Grazie alla geolocalizzazione, è possibile risalire, in modo più o meno preciso, all’indirizzo dal quale è partita l’offesa razziale. Alcuni accordi con le concessionarie di pubblicità che gestiscono i cartelloni pubblicitari hanno poi permesso l’affissione, in formato 6 metri per 3, dell’insulto proprio di fronte casa (in certi casi perfino sul muro di casa) del bullo. Per una questione di privacy il nome della vittima e quello dell’autore dell’offesa vengono censurati. Il messaggio però no, quello resta urlato, a caratteri cubitali, sulla testa del leone da tastiera di turno. Una denuncia bella e buona. Tutto nasce dalle recenti offese ricevute da una giornalista di colore brasiliana.
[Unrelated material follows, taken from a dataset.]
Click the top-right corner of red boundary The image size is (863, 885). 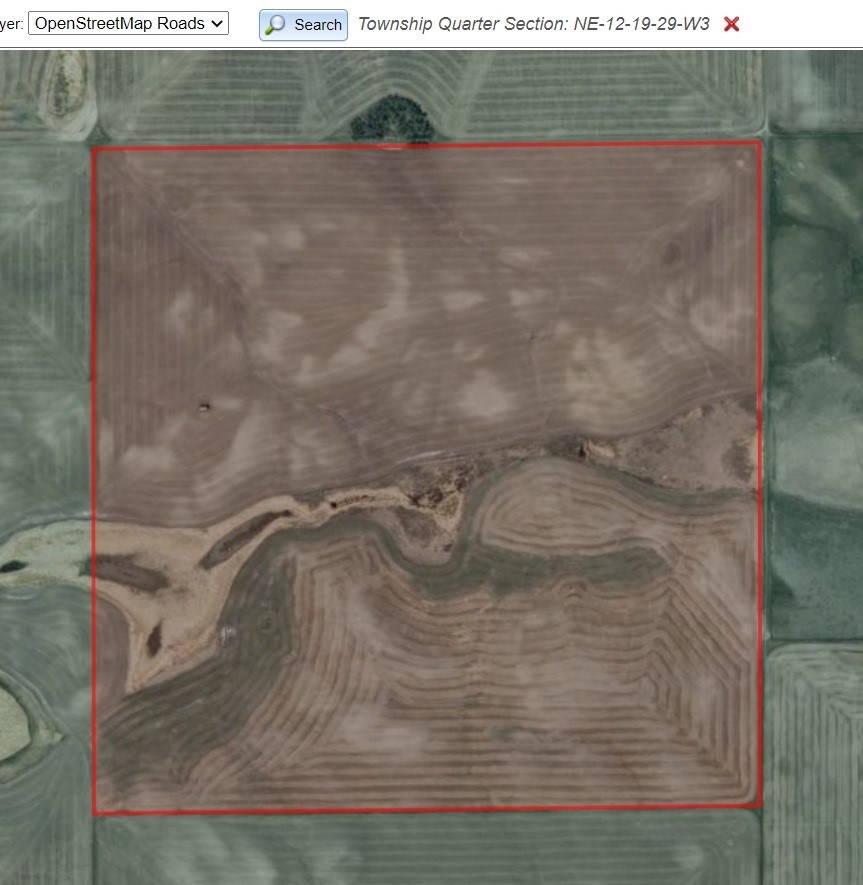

Maria Julia Coutinho di Rede Globo è stata infatti presa di mira da alcuni utenti Twitter con centinaia di frasi razziste, appellativi offensivi ed epiteti irripetibili proprio durante la giornata contro le discriminazioni razziali. Una goccia che ha fatto traboccare il vaso e che è servita a mettere in atto la campagna di denuncia e sensibilizzazione. “Chi pubblica interventi di quel tipo su internet crede di potersene stare tranquillo nel conforto delle proprie case e fare ciò che vuole sulla rete – ha raccontato Jurema Werneck, fondatrice di Creola, alla Bbc – non lasceremo che accada. Possono nascondersi ma li troveremo”.